Há uma outra história armazenada na minha memória que não sei já se se passou como eu vou contar ou se eu a ficcionei. O que garanto é que o que eu pensei é tal e qual o que vou descrever. Todos os dias, naturalmente, havia um oficial de dia e um furriel de dia do mesmo pelotão do oficial. A tarefa era muito simplificada porque, no fundo, consistia em assistir às refeições do pessoal e andar por ali com braçadeira na manga com ar de inspector. O pequeno-almoço era antes da formatura das oito, talvez às sete e meia, já não sei. Sei que eu, como oficial de dia, e estando o capitão na cama, como estava até às oito, raramente, ou quase nunca, assistia ao pequeno-almoço, ficando a tarefa para o Justino ou o Gonçalves. Um dia, dormindo ainda, o Justino apareceu no quarto dos oficiais e disse-me: o pequeno-almoço está uma porcaria e o pessoal não o quer comer. Ora eu estava em falta, não estava no refeitório, o capitão, nessa altura, e provavelmente durante quase toda a comissão, gostaria de ter tido a oportunidade de me dar uma “porrada”. Um levantamento de rancho é, na disciplina militar, uma coisa gravíssima. De modo que fui com o coração nas mãos enfrentar o pessoal esfomeado. Chegado ao refeitório sem inquirir absolutamente nada do estado da comida, dirigi-me a cada uma das mesas e perguntei individualmente: já comeste? E fosse qual fosse a resposta dizia: podes sair ou come se tens fome. Não sei porque milagre em cinco minutos estava tudo fora e às oito lá estavam na formatura. Julguei-me muito habilidoso e respirei de alívio.

O eco

Hoje, falando ao telefone com o Dias, veio-me à memória uma história que se passou com ele mas na frente de todos os oficiais, mais o capelão e o médico.
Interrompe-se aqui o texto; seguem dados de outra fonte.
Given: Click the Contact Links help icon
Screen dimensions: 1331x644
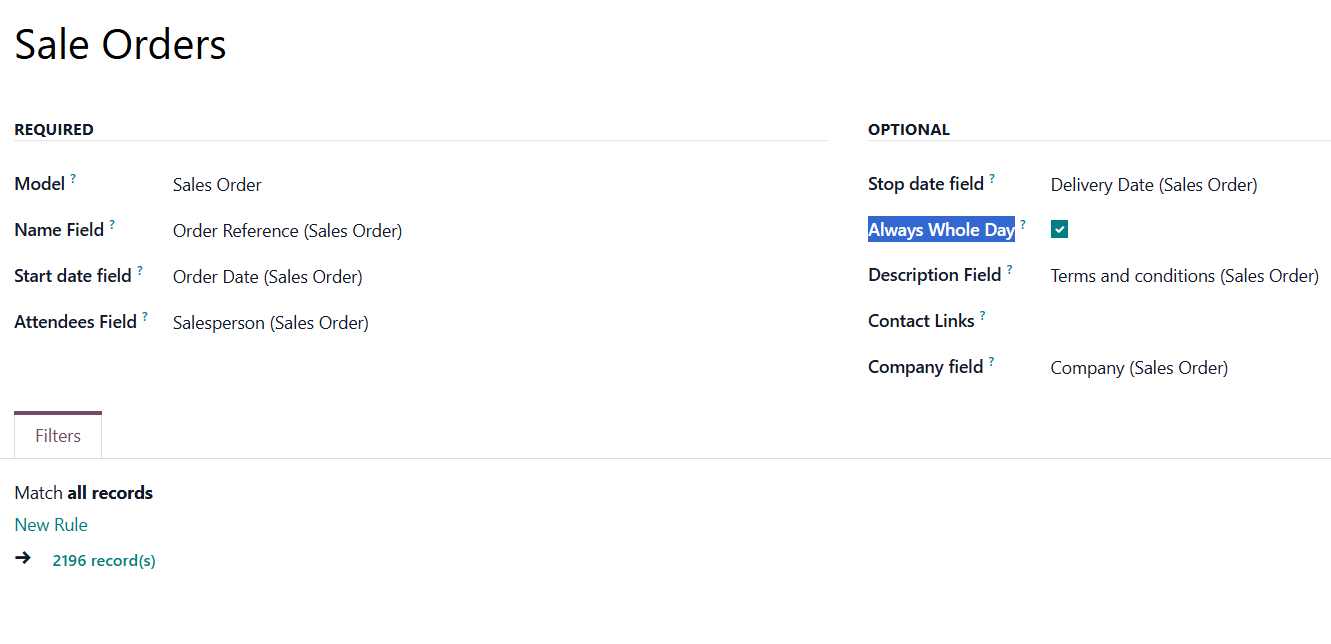Looking at the screenshot, I should (x=983, y=316).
Dá-se o caso que não sei porque carga de água, estando nós em cavaqueira ao almoço, falou-se no “eco” dizendo o Dias que seriam necessários dezassete metros para que o som, batendo num obstáculo, fosse captado no retorno ao ponto da sua origem.
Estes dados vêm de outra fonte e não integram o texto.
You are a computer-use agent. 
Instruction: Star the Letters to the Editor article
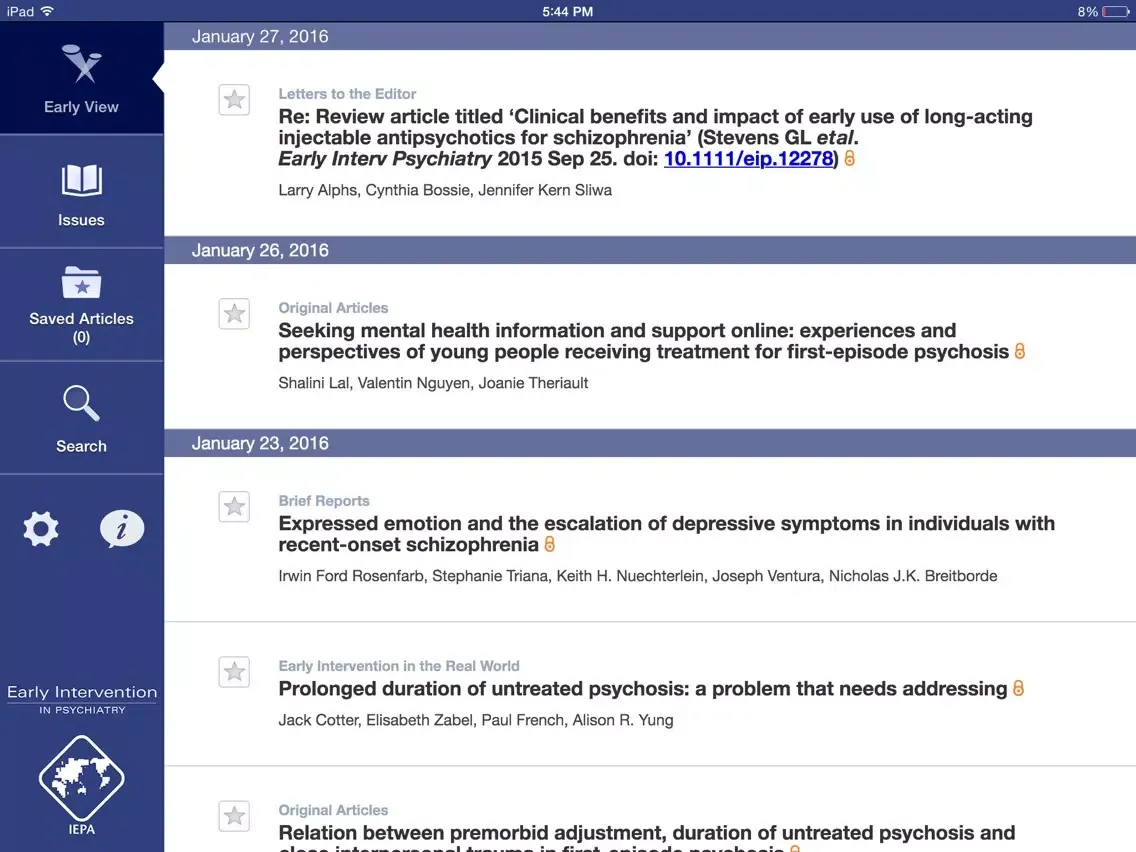(234, 100)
Todos aprendemos da cultura liceal que para haver eco seria necessário pelo menos a distância de dezassete metros para o ouvido captar o retorno do som. Porquê, para se perceber a história, porque o som viaja à velocidade de 340 metros por segundo e o ouvido só distingue sons com 0.1 de segundos de intervalo. Isto é são precisos 0.1*340 metros=34 metros, dezassete para lá e dezassete para cá, para o ouvido ter capacidade de ouvir o retorno, ou eco, de um berro que se dê contra uma parede ou outro obstáculo qualquer. O capitão ripostou que não, que seriam uns metros quaisquer dependendo das circunstâncias. O Dias não se ficou e insistiu que tinha estudado o assunto recentemente. O capitão ficou encarnado e manteve a sua já com os restantes assistentes incomodados com a borrasca que se aproximava. O Dias não teve sensibilidade nenhuma para a humilhação do capitão e insistiu na sua: que não que ele sabia porque tinha estudado e era científico. O capitão perdeu completamente a cabeça e encarnado de fúria e quase a explodir bramou: Hó Dias eu sou capitão, eu tenho três traços em cima do ombro, o eco é como eu digo e estamos conversados.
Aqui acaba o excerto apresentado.